È importante evidenziare che le indagini hanno permesso di ricostruire con grande precisione il ruolo di Sinomati, che avrebbe ordinato l’eliminazione di Shehaj tramite l’esecutore materiale Raul Esteban Calderon, già condannato all’ergastolo per l’omicidio di Piscitelli, fornendogli la somma di 150.000 euro come compenso. Per quel delitto sono stati condannati anche Giuseppe Molisso, in concorso, e si ricorda che Sinomati è coinvolto in un altro procedimento penale riguardante un importante canale di approvvigionamento di cocaina su Roma, gestito da Molisso e Leandro Bennato, smantellato grazie a un’operazione dei Carabinieri nel marzo 2025.
Sinomati, temendo la cattura, si era rifugiato negli Emirati Arabi, dove è stato infine arrestato. Questi fatti confermano che l’attentato a Ranucci non ha alcun legame con la politica o con un presunto “mandante” politico, come invece aveva evocato con toni ideologici Elly Schlein, rimasta sostanzialmente isolata in questa sua interpretazione e perfino scaricata dallo stesso Ranucci, intervenuto domenica a In mezz’ora su Rai 3 con Monica Maggioni.
Il giornalista ha infatti chiarito senza esitazioni che non crede affatto a connessioni di tipo politico e ha spiegato che il gesto è da attribuire con ogni probabilità a dinamiche della criminalità organizzata, che mira a lanciare un segnale di intimidazione nei suoi confronti e nei confronti della sua famiglia. Ranucci ha sottolineato come l’ordigno rudimentale, pur potente, non avesse l’intento di uccidere, ma piuttosto di far sentire la presenza e la capacità di controllo del mondo criminale sul suo territorio e sulle persone che indagano su di esso. La politica, ha spiegato, se volesse agire contro qualcuno, utilizzerebbe mezzi ben diversi e più discreti, non certo un’esplosione violenta e plateale.

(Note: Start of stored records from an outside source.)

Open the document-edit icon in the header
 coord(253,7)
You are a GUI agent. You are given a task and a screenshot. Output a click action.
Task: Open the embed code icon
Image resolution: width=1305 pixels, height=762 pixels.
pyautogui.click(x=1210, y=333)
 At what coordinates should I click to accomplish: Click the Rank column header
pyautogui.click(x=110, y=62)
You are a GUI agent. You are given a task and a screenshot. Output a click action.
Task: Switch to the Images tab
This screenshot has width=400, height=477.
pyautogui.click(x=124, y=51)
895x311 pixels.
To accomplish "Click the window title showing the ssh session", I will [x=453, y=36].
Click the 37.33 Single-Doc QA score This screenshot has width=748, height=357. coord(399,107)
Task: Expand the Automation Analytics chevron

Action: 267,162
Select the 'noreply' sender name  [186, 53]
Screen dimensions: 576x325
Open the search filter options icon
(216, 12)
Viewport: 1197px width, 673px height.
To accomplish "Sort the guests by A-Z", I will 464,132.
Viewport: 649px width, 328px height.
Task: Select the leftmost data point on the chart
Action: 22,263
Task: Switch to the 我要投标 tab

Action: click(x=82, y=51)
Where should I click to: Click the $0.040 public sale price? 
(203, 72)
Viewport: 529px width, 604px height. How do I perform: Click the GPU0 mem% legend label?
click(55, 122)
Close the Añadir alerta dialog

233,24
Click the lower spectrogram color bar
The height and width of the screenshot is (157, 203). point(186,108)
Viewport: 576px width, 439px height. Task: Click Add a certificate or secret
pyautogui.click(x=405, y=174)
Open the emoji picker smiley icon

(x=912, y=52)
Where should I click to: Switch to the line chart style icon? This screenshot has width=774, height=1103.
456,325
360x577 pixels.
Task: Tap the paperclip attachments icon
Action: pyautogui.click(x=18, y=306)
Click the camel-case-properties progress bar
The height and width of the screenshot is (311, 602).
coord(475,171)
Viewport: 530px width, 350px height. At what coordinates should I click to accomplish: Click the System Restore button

Le parole di Ranucci sgretolano quindi le accuse infondate e politicamente strumentali, mostrando una posizione di grande equilibrio e attenzione ai fatti concreti e alle risultanze investigative. Questa vicenda rappresenta una pagina di cronaca importante per comprendere la realtà della criminalità organizzata che, spesso silenziosamente, condiziona intere aree e realtà sociali. Non è un caso che la base operativa di “Passerotto” fosse vicina all’abitazione di Ranucci, come non è un caso che la mafia albanese, con i suoi intrecci di traffici di droga e omicidi, sia al centro delle indagini. Il lavoro coordinato di Carabinieri, Polizia e magistratura sta facendo emergere verità delicatissime, confermando che l’attentato a un giornalista che da anni denuncia corruzione e malaffare non è riconducibile a teorie politiche, bensì a un’azione diretta e violenta di un sistema criminale che cerca di intimidire chi osa indagare.
La conferma della cattura di Sinomati ad Abu Dhabi e il suo ruolo di mandante nell’omicidio di Shehaj sono elementi chiave che rafforzano la pista della criminalità organizzata, escludendo definitivamente qualsiasi coinvolgimento del governo o della politica, come chiarito dallo stesso Ranucci in modo inequivocabile. In un momento in cui le tensioni ideologiche avrebbero potuto spingere verso facili strumentalizzazioni, è invece emersa la realtà concreta, fatta di indagini rigorose, arresti internazionali e un lavoro di intelligence che non lascia spazio a dubbi.
L’attentato a Ranucci è quindi un episodio grave che richiama l’attenzione sull’azione mafiosa nel nostro Paese, ma al contempo è anche un segnale forte della necessità di mantenere la chiarezza e di non farsi trascinare da odio ideologico e accuse infondate. Le parole del giornalista stesso rappresentano un monito a restare con i piedi per terra, a non cedere a teorie complottiste e a continuare a lavorare con rigore e serietà per far emergere la verità.